During the family's final hours, someone called Domino's from their house and ordered pizza. The Washington Post reported that the DNA was found on a pizza crust. At a Domino's about 2 miles away, a worker told the AP that a pizza was delivered from there to the mansion that day. The delivery driver who dropped off the pizza told WTTG he was paid in cash placed in an envelope outside the front door.
Wint was convicted of assaulting one girlfriend in Maryland in 2009, and he pleaded guilty the next year to malicious destruction of property after he allegedly threatened to kill a woman and her infant daughter, breaking into her apartment, stealing a television and vandalizing her car.
"I'm going to come over there and kill you, your daughter and friends," Wint told that woman, according to the records. "The defendant advised he was good with a knife and could kill them easily and was not afraid of the police," a detective wrote.
Also in 2010, Wint was arrested carrying a 2-foot-long machete and a BB pistol outside the American Iron Works headquarters, but weapons charges were dropped after he pleaded guilty to possessing an open container of alcohol.
Attorney Robin Ficker said Wint didn't seem violent when he defended him in earlier cases.
"My impression of him -- I remember him rather well -- is that he wouldn't hurt a fly. He's a very nice person," Ficker said.
A housekeeper who worked for the Savopoulos family for 20 years, Nelitza Gutierrez, told the AP that she believes the family and Figureroa were held captive for nearly a day before they were killed, citing an unusual voicemail she got from Savopoulos and a text message sent from the phone of his wife, telling her not to come to the house.
Gutierrez said she and Savopoulos spent May 13 cleaning up a martial arts studio he was opening in northern Virginia before his wife called around 5:30 p.m. She could hear his half of the conversation. He later said his wife told him to come home to watch their son because she was going out, Gutierrez said.
Later that night, sounding flustered, he left Gutierrez a voice mail saying Figueroa would stay with his sick wife overnight, that she shouldn't come the next day, and that Figueroa's phone was dead.
"It doesn't make any sense. How come you don't have another phone -- iPhones are all over," Gutierrez said. "He was kind of building stories."
The next morning, Gutierrez received a text message from Amy Savopoulos that read, in part, "I am making sure you are not coming today." She called and texted back and got no response.
Adding another layer of intrigue to the story, Gutierrez told WTTG an assistant to Savvos Savopoulos dropped off $40,000 in cash at the home on the morning of the fire.
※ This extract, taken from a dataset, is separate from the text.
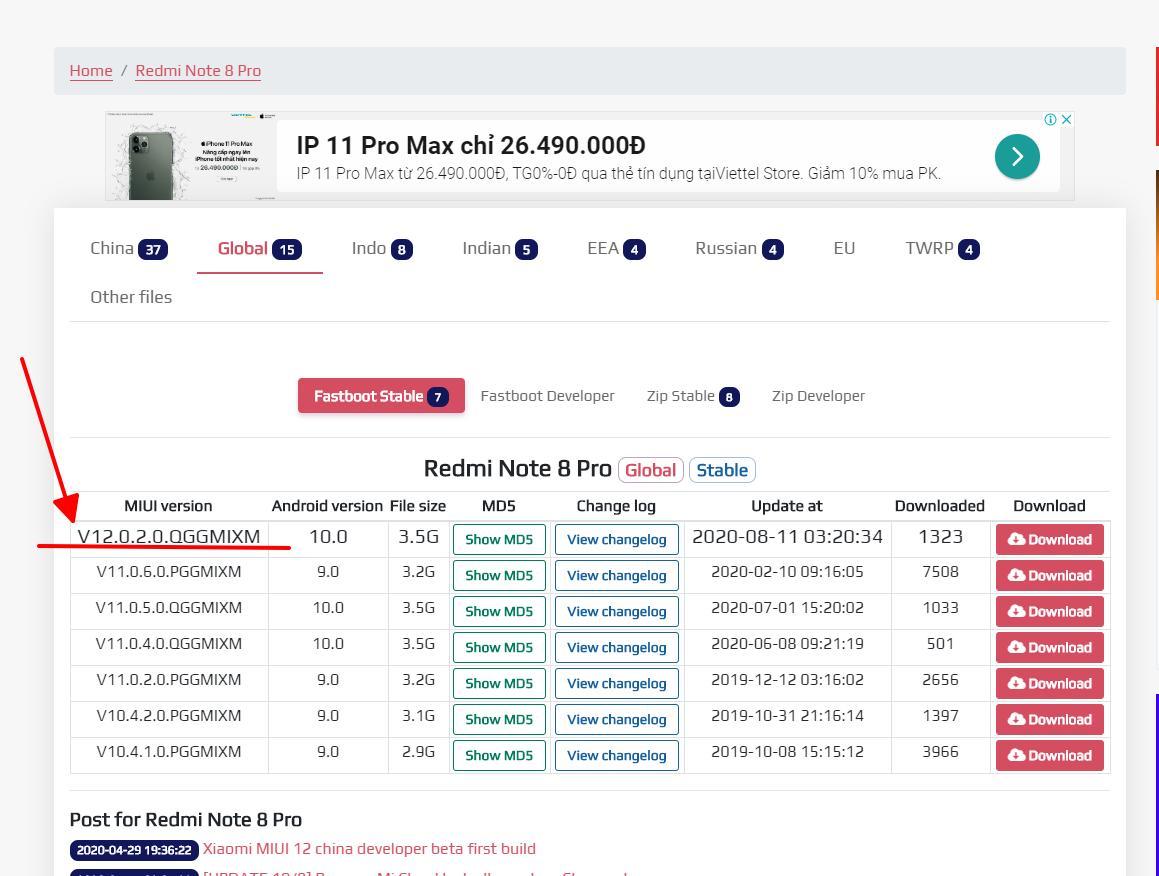Select the Zip Stable ROM type

click(693, 396)
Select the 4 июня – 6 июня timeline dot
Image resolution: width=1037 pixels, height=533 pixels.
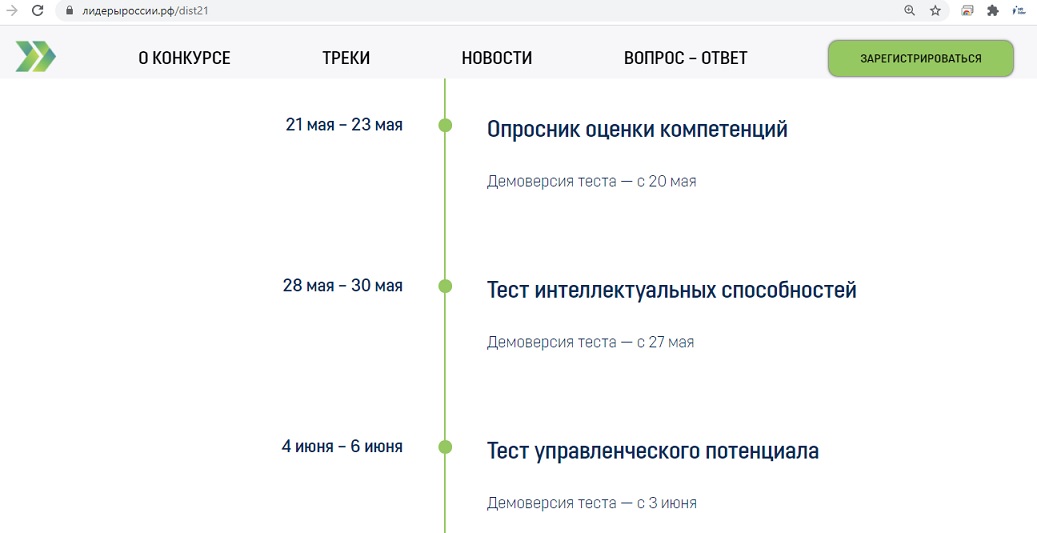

She said the money was meant to be used to finance the opening of the martial arts studio. It was not immediately clear if that money was what was found on the box truck when Wint was arrested late Thursday. 
A funeral service for the Savopoulos family is June 1 at St. Sophia Greek Orthodox Cathedral in Washington. Family members of Figueroa said they plan to send her body back to her native El Salvador and have her buried there. AGoFundMe page has been set up to raise money for her funeral.
The Associated Press contributed to this report.